Apesar de ser um filme que abusa do silêncio, da repetição e dos planos extremamente longos (a junção disso dá uma constância que beira o insuportável e talvez essa seja a intenção da diretora), Sleeping Beauty não me causou sono, nem incômodo, e sim prendeu-me muito a atenção na espera de uma reviravolta, um sobressalto que fosse de Lucy.
Não vi todos os filmes de Emily Browning, mas posso dizer que essa é uma de suas melhores atuações, a julgar, primeiramente, pela idade da moça.
Apesar disso, ela ainda tem muito o que aprender: foi possível notar movimentos dela enquanto ela dormia, movimentos, aparentemente, de alguém que está acordado. Prestem atenção na incômoda cena do careca lambendo o rosto dela.
A direção de Julia Leigh é boa e segura, a quase total ausência de trilha sonora só contribui pro aspecto cru do filme, a fotografia está excelente, mas a direção de arte peca um pouco.
Mas o ponto polêmico da obra de Julia Leigh mora no roteiro, certo? Bem, Julia certamente não nos dá personagens estereotipados ou situações clichês: ao invés de vermos uma menina destroçada e que se prostitui por dinheiro, vemos alguém aparentemente sem remorsos, segura do que faz; ao invés de vermos cenas grotescas de sexo necrófilo, nos surpreendemos, de início, ao saber que a penetração é proibida dentro da mansão de Clara, fato que cria uma aura de erotismo finíssima (mais fina até que a exposta em "De Olhos Bem Fechados"), tão fina que chega a ser sinistra e é bem retratada pela festinha inicial (com as prostitutas vestidas de negro - aliás, podemos chamá-las prostitutas? Elas servem mais de decoração para o ambiente, uma inclusive está dentro de um quadro).
Aliás, a sacada daquilo não ser simplesmente um bordel, mas sim um lugar onde você pode reviver a sua juventude é muito boa e aí, certamente, a aparência infantil (e, por que não, imaculada?) de Emily Browning foi decisiva: certamente, muitos dos senhores ali tiveram fantasias com suas filhas quando elas eram menores e estavam lá para projetá-las sobre o espectro de Lucy. Será que isso não faz de Lucy uma princesa de contos de fadas? Não faz de "A Bela Adormecida" um conto de fadas macabro? Seja como for, o título não está lá em vão e dá margem a diversas leituras.
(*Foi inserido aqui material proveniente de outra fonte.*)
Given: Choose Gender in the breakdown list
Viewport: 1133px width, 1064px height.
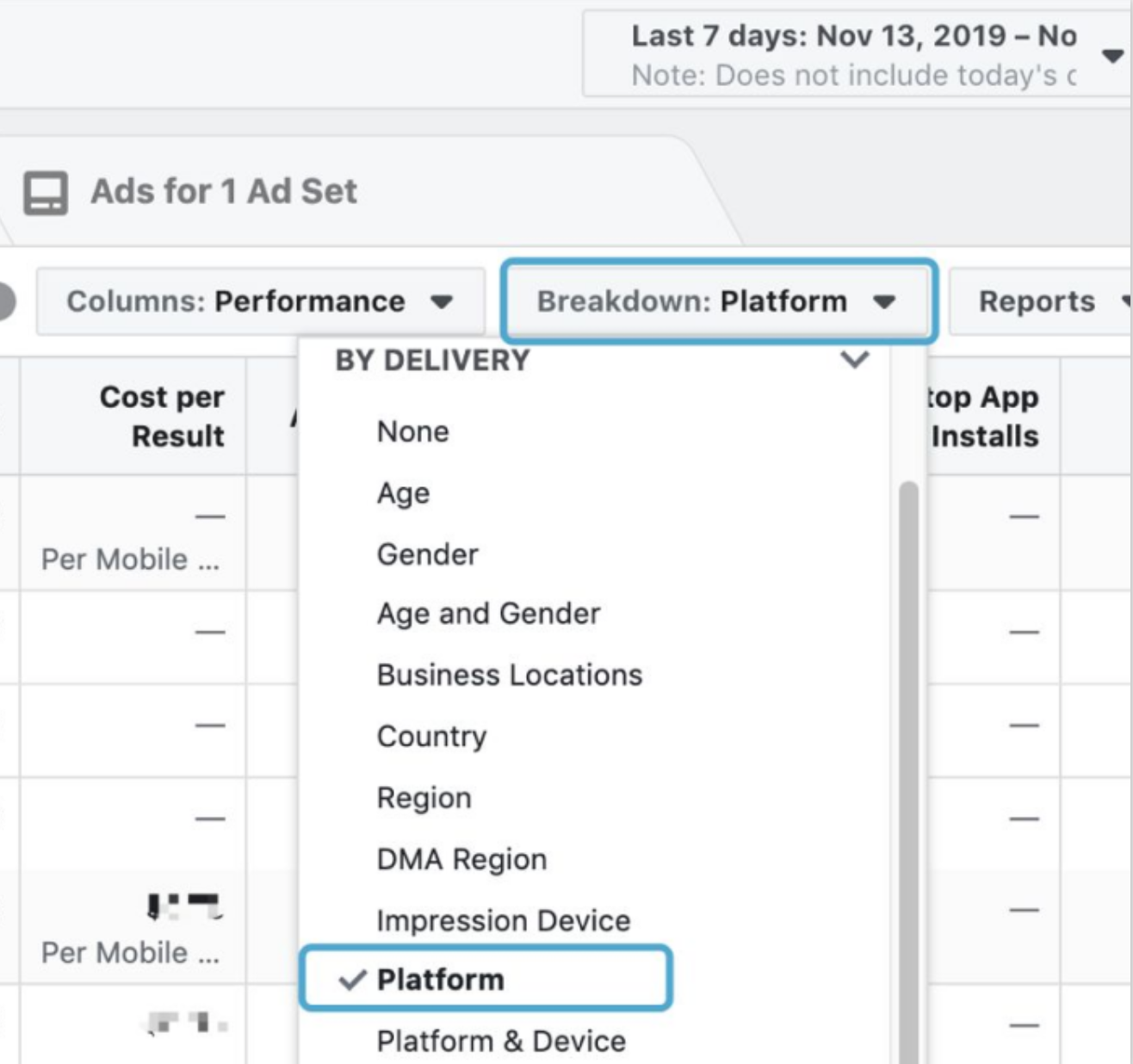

A roteirista usa do recurso da omissão pra aumentar a aura de mistério do filme (e talvez o tenha usado demais), dando margem para interpretações diversas sobre alguns fatos que permeiam a trama:
O maior deles, certamente, o final chocante. Após toda a gritaria, somos reapresentados à cena através de outro ângulo em outro momento: o que havia se constatado anteriormente era que o homem que acompanha Lucy havia se matado (e isso, aparentemente, havia sido combinado com Clara). Mas o que se pode depreender depois com a segunda cena é que Lucy também havia tentado se matar, só que essa hipótese se sustenta apenas com a respiração da atriz (e, como nós sabemos, em cenas de morte, os atores não conseguem parar de respirar, então respiram pouco - mas comparem os momentos em que Lucy está dormindo com a cena final: a respiração, nessa cena, é bem mais fraca). Uma vez que seu plano de morrer deu errado, ela surta. Afinal, não há príncipe encantado para essa Bela Adormecida, que busca motivação em drogas e sexo (e, por isso, não tem remorso em vender seu corpo).
A postura de cenas aparentemente desnecessárias pra mim serve ao propósito de nos "cotidianizar" com aquela personagem. O silêncio é necessário para a construção da aura fílmica. Faltou um pouco de atuação e coordenação, mas, considerando que este é o primeiro filme de Julia Leigh, não há pressa.